Notice in each one-bar example the use of hybrid picking when skipping strings, with the plectrum picking the fretted tones and the middle finger picking the open strings.
Be sure to practice these scale exercises slowly at first, making sure you let any open notes ring out as long as possible without inadvertently muting them.
After you learn these patterns, feel free to experiment with substituting open strings for fretted notes in any other scale patterns you know. Now let’s look at some licks that explore these ideas.
Example 7 uses the C major scale (C, D, E, F, G, A, B) in an ascending pattern that starts out in 5th position with any available open note used.
Notice, in bar 1, the appearance of the decorative chromatic approach tone D# (A string, 6th fret), which precedes the E note at the 7th fret.

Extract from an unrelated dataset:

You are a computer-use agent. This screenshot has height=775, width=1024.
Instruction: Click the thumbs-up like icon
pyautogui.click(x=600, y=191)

In bar 2, we hold and arpeggiate the fretted notes D and F on the G and B strings’ 7th and 6th frets, respectively, and let those notes ring with the open high E string, creating a tensely dissonant melodic cluster that resolves going into bar 3, as we let go of the F note on the B string and let the open B note ring as we slide from C to E on the G string (5th fret to 8th fret) and cap off the line by adding a high C note on the high E string’s 8th fret.
This open-string “harp” technique works particularly well when applied to arpeggio-based patterns, as demonstrated in Example 8, which is based around an E7 arpeggio.
Beginning in 7th position, we descend the arpeggio from its 5th, B, played on the 7th fret of the high E string, and proceed to move across the strings in a sort of zigzag pattern, using the open high E and B notes in place of their fretted counterparts and additionally adding the open G string as a chromatic b3-to-3 approach to the G# chord tone, played here on the 6th fret of the D string.
Sweetly framing an A7 chord sound, Example 9 is a bluesy lick that begins in 5th position. After starting on the A root note on the high E string’s 5th fret, we perform a half step pre-bend and release, from G to F#, on the 7th fret of the B string before using the open high E as a pivot tone between a pair of chromatic hammer-ons played on the G string.
In bar 2, we use the open B and G strings in a mostly chromatic sequence that leads into a shift up to 7th position, where we describe an embellished D major chord (D, F#, A) in the melody, using the chromatic approach tone and lower-neighbor, F, before F# (8th fret to 9th on the A string) to add bluesy color.
We then play octave D notes, using the open D string, before resolving to the A major chord tones A, C#, and E in bar 3.
Our final offering, Example 10, revisits the key of G and features an interesting and technically challenging hybrid picking pattern that brings both the middle and ring fingers into play, along with flatpicked downstrokes and upstrokes, to perform a one-note-per-string pattern that’s loosely based on what some refer to as a forward banjo roll.
Again, note the incorporation of ringing open strings into the line, as well as chromatic approach tones and passing tones, which lend a bluesy quality to the melody while giving it a nice, smoothly rolling contour. This is a common hybrid picking pattern employed by country guitarists.
The twist here is that we’re using our middle finger to pluck open strings throughout, and so each phrase begins with two fretted tones played on descending adjacent strings. Again, be sure to let each string ring out as you move from one grouping to the next.
Practice each of these examples slowly at first and with a metronome to ensure rhythmic accuracy. Feel free to experiment and string various runs and melodic fragments together to fit over a single chord or chord changes.